* [SOURCE TEXT]:
Another factor related to the occurrence of delinquency is an onslaught of abusive beatings during infancy and childhood. Presumably several beatings prime so much hate and antagonism toward caregivers that the activated hate and defiance become discharged indiscriminately upon other human beings. The child, in the active role, acts out upon others the harm which he or she helplessly experienced as the passive recipient of cruel punishments from parents. Clinical cases observed by Weil suggest that the earlier in life sadistic beatings are experienced, the more diffuse and exaggerated and deeply ingrained becomes the destructively delinquent behaviour which subsequently appears in the individual's life.

Additionally, an even more widespread early contribution to the establishment of symptoms which can be recognized as forming the first steps in the direction of addictive delinquency derives from chronic deprivation of empathic care during infancy. Among these symptoms are an "emptiness of pleasure"; a compensatory "greed for pleasure"; a need to "manipulate the environment"; "frozen empathy"; and "a readiness to turn away from human care." When recordings of such symptoms associated with chronic deprivation of empathic care during infancy are triggered later in life, there occurs an opportunity for several prodelinquency forces to reinforce one another. For example, if an adolescent with a history of early deprivation of empathic care is emotionally cold, is greedy for pleasure, and is ready to treat others as inanimate, then a possible compensatory supply line for restoring states of pleasure is offered by the lure of stealing material goods. Unfortunately, if such an individual is empathically frozen and cold, then making others unhappy by stealing will elicit little resonant distress or concern. In this regard, Sroufe refers to "negative empathy" among delinquent children. Sroufe writes of one behavioural example illustrating the exquisite reversal of affect and negative empathy of some of these children. When one child, NT, complained of a stomach-ache, then LJ, a delinquent child, smiled and poked her in the stomach. NT cried in pain and said "that hurts", whereupon LJ smiled and poked her again. Such individuals find it easy to identify with groups of people whose compensatory supply lines of pleasure involve feelings of ego power, mastery, and control by means of hurting, attacking, destroying, and killing other human beings.

* [SUPPLIED ENTRIES]:
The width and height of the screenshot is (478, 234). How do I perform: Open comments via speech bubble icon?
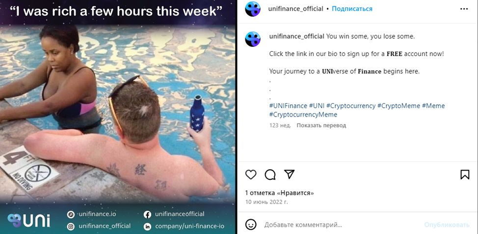tap(270, 175)
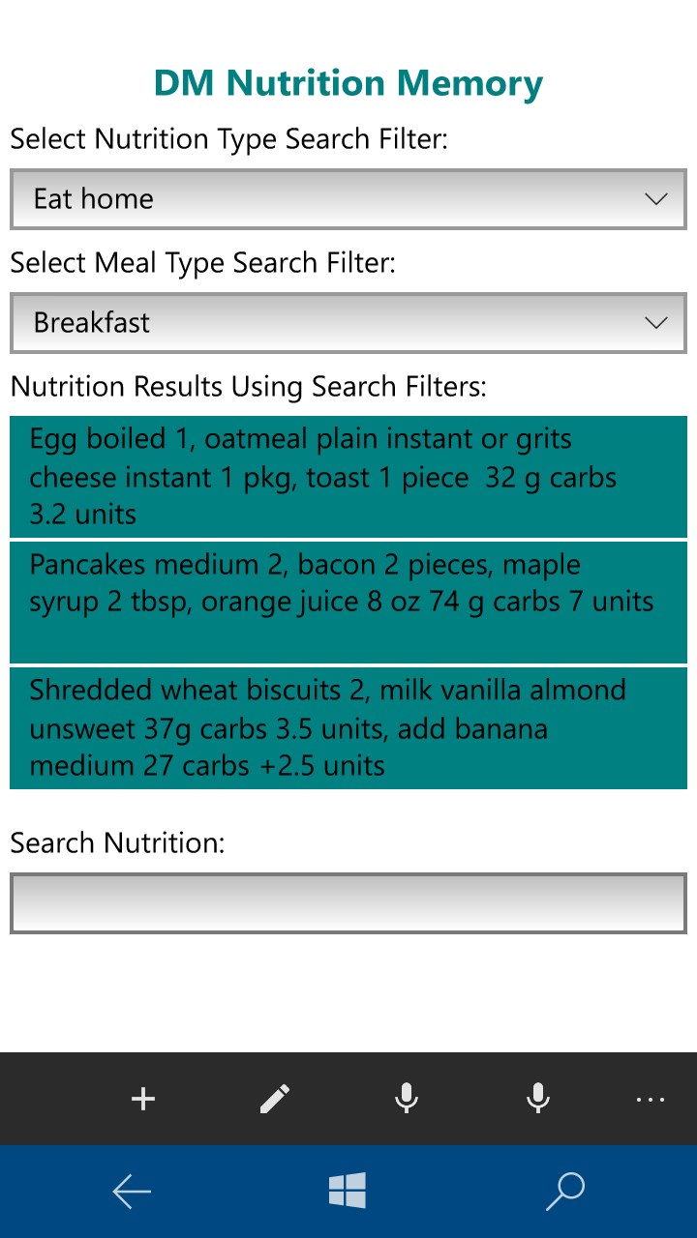Select the boiled egg breakfast result
The width and height of the screenshot is (697, 1238).
point(349,476)
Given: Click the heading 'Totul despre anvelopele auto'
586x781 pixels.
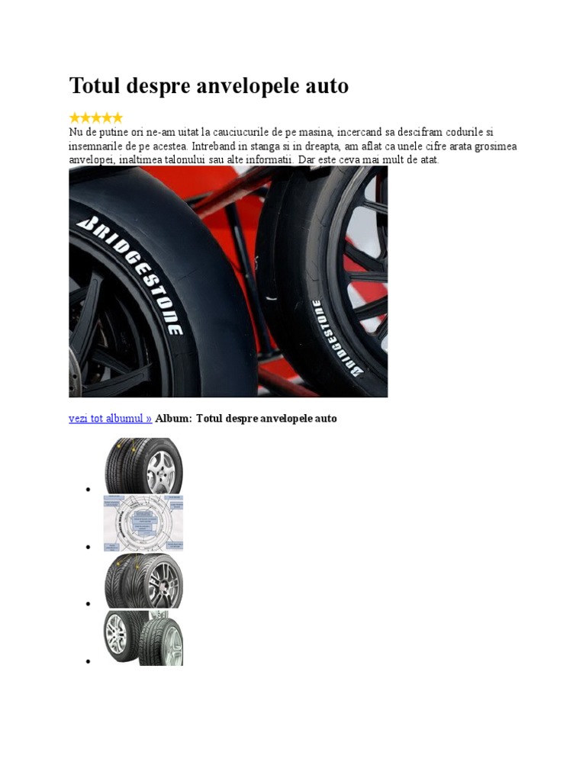Looking at the screenshot, I should click(209, 85).
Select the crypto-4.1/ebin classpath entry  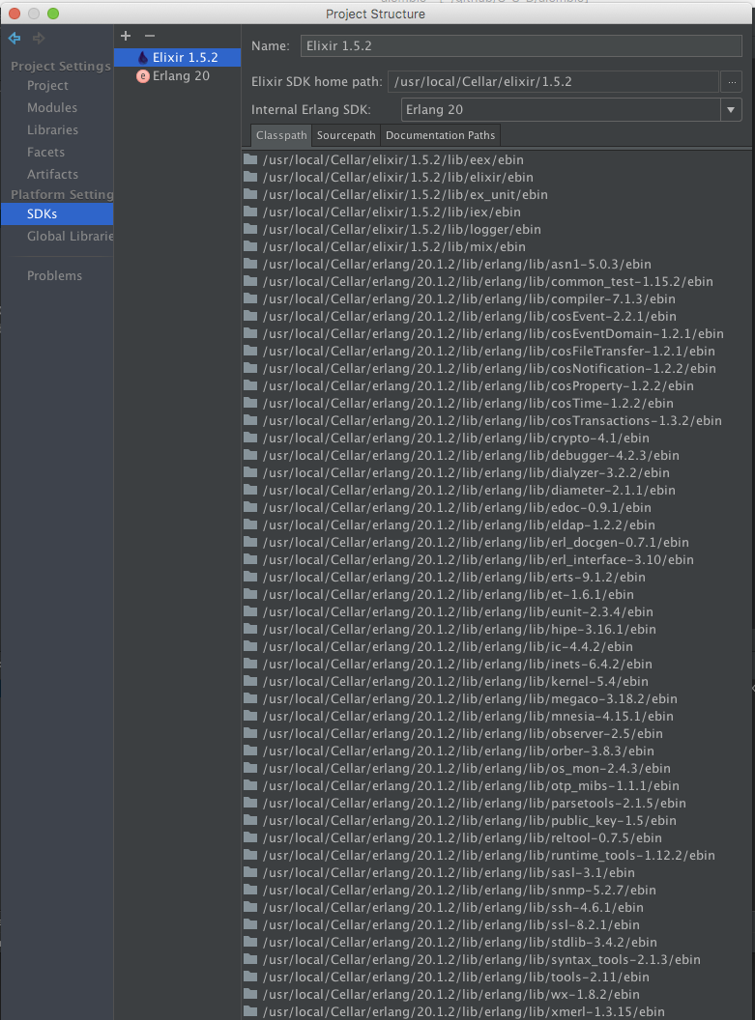[455, 439]
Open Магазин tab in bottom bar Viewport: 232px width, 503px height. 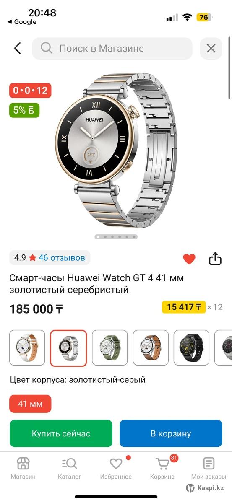click(x=23, y=468)
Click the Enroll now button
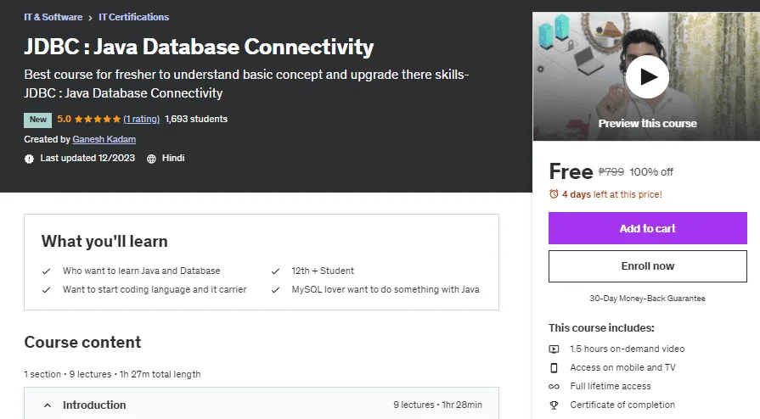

* [REQUIRED ACTION]: Continue the passage on early childhood origins of delinquency, which precedes the entries above, starting after its final sentence.

* [ANSWER SECTION]:
In any case, once delinquency is selected as a compensatory supply line to restore states of pleasure among individuals who had been chronically deprived of empathic care during infancy, then an addictive aspect of the delinquency, like the addictive aspects of alcoholism or of compulsive sexuality, can be understood in terms of the driven need to keep pressing "pleasure buttons" to compensate for triggered recordings of chronic deprivation and emptiness. In this sense, the psychology of the addictive delinquent is comparable to that of the individual who indulges in shopping binges, borrowing binges, and gambling binges as attempts to compensate for triggered recordings of chronic deprivation and emptiness by means of plans and great expectations of amassing material goods. In the words of Brandt Steele:

(These children) have a persistent insatiable longing to find something which will alleviate their tragic...hunger for love and being cared for...What we call delinquency can be used to try to solve these problems albeit in an antisocial way...In taking adequate histories of inmates of a state penitentiary (it was found that) nearly every inmate was a victim of significant neglect and physical abuse as a child.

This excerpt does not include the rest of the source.